Ginger Pear Custard Cake (grain-free : gluten-free)
With the coming of Fall, it's now pear season! Soft, sweet pears combine wonderfully with the flavor of ginger in this recipe for Ginger Pear Custard Cake. My family enjoys this recipe each Fall. This nourishing recipe is loaded with eggs and healthy fats, so it makes a great breakfast. It can also be made with a bit more sweetener and fancied up with whipped cream for a nice dessert, too!
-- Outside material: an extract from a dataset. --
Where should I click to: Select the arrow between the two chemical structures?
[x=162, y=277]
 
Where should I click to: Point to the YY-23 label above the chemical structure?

Did you know that pears ripen off the tree? Pears are picked when they are still firm, and then they soften and sweeten off the tree. Most pears you buy at the store are still firm, so it is best to leave them on the counter to allow them to become ripe before eating or baking them. Hard pears can take 8-15 days to ripen fully at room temperature.
Ginger Pear Custard Cake
Prep Time: 15-20 minutes
Bake Time: 60-70 minutes
Total Time: 75-90 minutes
3/4 cup (1&1/2 sticks) butter, plus extra for buttering the baking dish
6 large eggs
1/3 cup sucanat (increase this to 1/2 cup for a dessert)
3/4 cup sour cream
1&1/2 tsp ground ginger
1/2 tsp Celtic sea salt
1/3 cup coconut flour
4 ripe pears, sliced with the peel on
Butter an 8X8 glass dish, generously.
In a small saucepan, melt 1&1/2 sticks of butter over low heat. Then turn off heat and allow to cool.
In the meantime, combine the eggs, sucanat, sour cream, ginger, and salt in a medium bowl. Mix it all together with an immersion blender, whisk, or mixer.
Mix in the coconut flour until well-mixed.
Mix in the melted butter.
Preheat the oven to 325 degrees F.
Slice the pears thinly, and discard the cores.
Arrange the pear slices in the baking dish.
Pour the custard mixture over the pears, making sure the pears are nestled down into the liquid.
Bake at 325° for 60-70 minutes, until custard cake is set in the center and the top is golden.
Allow to cool before slicing. Custard cake is nice slightly warm, but even better when it has been allowed to cool to room temperature. Enjoy!